When YouTube, Facebook and Twitter were first seen as legitimate marketing tools to stay connected to customers, big media bought in, and bought in big. Within a very short period of time small overseas companies and automated systems created millions of profiles online so they could sell “fans”, “likes” and followers to these eager buyers.

The theory was if a music video had a lot of fans right away others would not want to be left out and tell their friends to like it too. In marketing this is using the “fear of loss” method. Fear of loss can be triggered with things as simple as the appearance of losing cool points for not liking a popular band quick enough. My niece is a case study in teenage markets.

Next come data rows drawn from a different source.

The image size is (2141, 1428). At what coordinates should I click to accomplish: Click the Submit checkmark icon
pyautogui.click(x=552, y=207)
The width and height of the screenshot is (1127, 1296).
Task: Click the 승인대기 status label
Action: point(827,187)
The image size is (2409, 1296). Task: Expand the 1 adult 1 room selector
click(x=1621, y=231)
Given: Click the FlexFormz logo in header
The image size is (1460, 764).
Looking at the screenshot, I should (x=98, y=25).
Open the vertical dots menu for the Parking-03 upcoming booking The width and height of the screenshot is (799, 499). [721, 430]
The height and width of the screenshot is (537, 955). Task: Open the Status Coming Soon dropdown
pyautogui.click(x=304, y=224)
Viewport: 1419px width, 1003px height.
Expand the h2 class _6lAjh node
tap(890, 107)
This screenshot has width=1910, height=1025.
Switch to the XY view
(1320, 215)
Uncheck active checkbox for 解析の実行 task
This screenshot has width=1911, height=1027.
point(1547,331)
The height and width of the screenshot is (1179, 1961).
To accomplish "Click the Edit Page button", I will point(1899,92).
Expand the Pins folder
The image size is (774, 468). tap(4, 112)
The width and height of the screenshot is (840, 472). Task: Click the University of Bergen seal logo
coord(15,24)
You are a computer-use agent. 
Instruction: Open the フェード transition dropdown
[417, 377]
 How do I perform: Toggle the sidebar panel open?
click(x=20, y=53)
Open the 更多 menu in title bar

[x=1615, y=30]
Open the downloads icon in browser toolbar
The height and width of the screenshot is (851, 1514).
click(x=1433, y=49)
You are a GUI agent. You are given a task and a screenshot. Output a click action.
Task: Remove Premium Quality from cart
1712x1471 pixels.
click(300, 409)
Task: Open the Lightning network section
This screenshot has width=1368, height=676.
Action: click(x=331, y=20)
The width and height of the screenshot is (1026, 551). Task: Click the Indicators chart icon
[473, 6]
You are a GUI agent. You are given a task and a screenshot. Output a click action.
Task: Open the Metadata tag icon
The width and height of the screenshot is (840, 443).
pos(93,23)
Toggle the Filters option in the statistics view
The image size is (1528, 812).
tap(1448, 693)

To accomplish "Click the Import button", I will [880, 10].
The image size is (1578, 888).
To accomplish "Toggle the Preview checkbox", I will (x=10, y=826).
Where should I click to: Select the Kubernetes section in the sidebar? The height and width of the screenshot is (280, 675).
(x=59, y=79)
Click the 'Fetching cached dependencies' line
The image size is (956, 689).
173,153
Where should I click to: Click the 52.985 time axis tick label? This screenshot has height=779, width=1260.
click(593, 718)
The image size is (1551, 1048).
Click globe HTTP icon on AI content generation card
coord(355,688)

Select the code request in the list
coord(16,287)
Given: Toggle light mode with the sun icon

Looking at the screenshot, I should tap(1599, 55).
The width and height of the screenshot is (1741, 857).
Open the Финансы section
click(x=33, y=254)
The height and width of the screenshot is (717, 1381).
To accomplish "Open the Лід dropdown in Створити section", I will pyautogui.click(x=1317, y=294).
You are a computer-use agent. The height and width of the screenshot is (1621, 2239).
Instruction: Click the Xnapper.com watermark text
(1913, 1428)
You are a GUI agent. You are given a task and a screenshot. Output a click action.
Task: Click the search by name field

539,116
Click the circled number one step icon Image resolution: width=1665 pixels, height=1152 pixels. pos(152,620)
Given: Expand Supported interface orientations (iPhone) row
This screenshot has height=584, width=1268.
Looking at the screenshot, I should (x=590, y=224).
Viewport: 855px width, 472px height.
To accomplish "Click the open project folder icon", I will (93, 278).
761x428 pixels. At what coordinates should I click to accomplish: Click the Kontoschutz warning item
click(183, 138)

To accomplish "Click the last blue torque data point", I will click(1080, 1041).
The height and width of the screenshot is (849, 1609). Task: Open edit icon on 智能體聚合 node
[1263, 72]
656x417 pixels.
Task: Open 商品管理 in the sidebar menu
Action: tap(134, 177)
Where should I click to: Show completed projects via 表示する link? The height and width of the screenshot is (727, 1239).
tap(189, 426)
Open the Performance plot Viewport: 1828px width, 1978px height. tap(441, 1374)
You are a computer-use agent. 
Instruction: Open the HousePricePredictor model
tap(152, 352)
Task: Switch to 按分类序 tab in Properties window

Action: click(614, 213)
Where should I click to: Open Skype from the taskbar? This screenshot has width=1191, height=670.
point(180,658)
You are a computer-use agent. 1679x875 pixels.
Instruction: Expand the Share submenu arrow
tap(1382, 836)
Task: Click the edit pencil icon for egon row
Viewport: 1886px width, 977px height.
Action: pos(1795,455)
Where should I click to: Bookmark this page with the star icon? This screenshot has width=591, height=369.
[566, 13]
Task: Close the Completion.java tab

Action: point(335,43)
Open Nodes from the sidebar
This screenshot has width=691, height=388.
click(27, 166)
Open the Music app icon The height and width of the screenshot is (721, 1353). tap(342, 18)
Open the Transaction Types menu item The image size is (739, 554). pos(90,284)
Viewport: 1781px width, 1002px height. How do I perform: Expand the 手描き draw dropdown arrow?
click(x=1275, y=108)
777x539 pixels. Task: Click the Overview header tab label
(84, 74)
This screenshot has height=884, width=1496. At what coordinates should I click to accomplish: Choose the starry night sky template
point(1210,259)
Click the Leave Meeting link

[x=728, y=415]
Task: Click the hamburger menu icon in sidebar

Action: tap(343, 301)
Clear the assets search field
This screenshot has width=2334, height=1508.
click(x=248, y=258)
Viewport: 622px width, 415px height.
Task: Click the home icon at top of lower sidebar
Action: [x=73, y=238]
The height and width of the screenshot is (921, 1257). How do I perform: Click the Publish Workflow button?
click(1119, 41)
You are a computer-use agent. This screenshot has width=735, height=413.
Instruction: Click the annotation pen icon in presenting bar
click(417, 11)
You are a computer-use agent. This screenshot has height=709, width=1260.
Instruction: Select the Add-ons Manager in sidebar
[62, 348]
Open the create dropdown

Today every business is trying to get that edge on the other business. Sadly this is taking the focus away from what the celebrity or business owner should be looking at. Simply put they are ignoring the customer to get customers. If you buy followers it doesn’t help.

So how do you get “followers” quickly when you create new and great content? That is the job of “the list”. That mystery business secret that you really need to learn how to crack if you want followers that grow your business instead of followers you pay for.

Many times when you see people who are concerned with “followers” and “friends” and “likes”, you see someone with some other big insecurity. Buying followers won’t fix it, and if you are discovered, you might get called out on it.

At the end of the day, why do you even want “followers”? Does buying them fill that insecurity? For a twelve year old, it can be a competition simply to see who has the most fans or likes. For adults, the last competition was won by Ashton Kutcher, and the game is over.

You want followers to build your business and generate income. Nothing more. If you blog, you want more real followers to click on ads on your page to make you money. Fake followers don’t click. If you are a writer, you want followers to buy your books, bought followers don’t buy books.

Do you see where I am going with this? For SEO purposes some sites have a minimum number of connections before you can set your page name to something easy. If you aren’t spending a lot of money and time on Search Engine Optimization (that is what SEO stands for just in case you didn’t know), then you don’t need to ever buy followers unless you want to spend money to stroke your own ego. Just a tad narcissistic don’t you think?

My personal take is go deep, for the size of my business, a few hundred followers is just fine as long as the followers grow at a measly 10% per month or so.

10% a month might not sound like a lot, but remember the million dollar question. Would you rather have a million dollars today or one penny today that doubles daily for 30 days? The answer unless inflation is 100% of course is the penny. At the end of thirty days you will be far richer.

The same is true with followers. If you know who your market is, and what value you give them, you know why they value you, and what you should be feeding them.

Twitter is helping people make better decisions by adding “retweet” as a metric. 10,000 followers and no re-tweets? Either they are fake or nobody is listening at all. There’s your sign. Maybe twitter will put retweets right on your profile someday so everyone will know.

For kids taking that photobomb picture and getting 10,000 likes for the sake of likes might be cool. For your new restaurant, if not one of those likes ever comes in to buy a meal, then it was 5 minutes of your life wasted posting “stuff”.

Time is the one thing we can’t get back, so know what your customers wants from you and give it to them, they will bring you followers and you won’t have to buy them.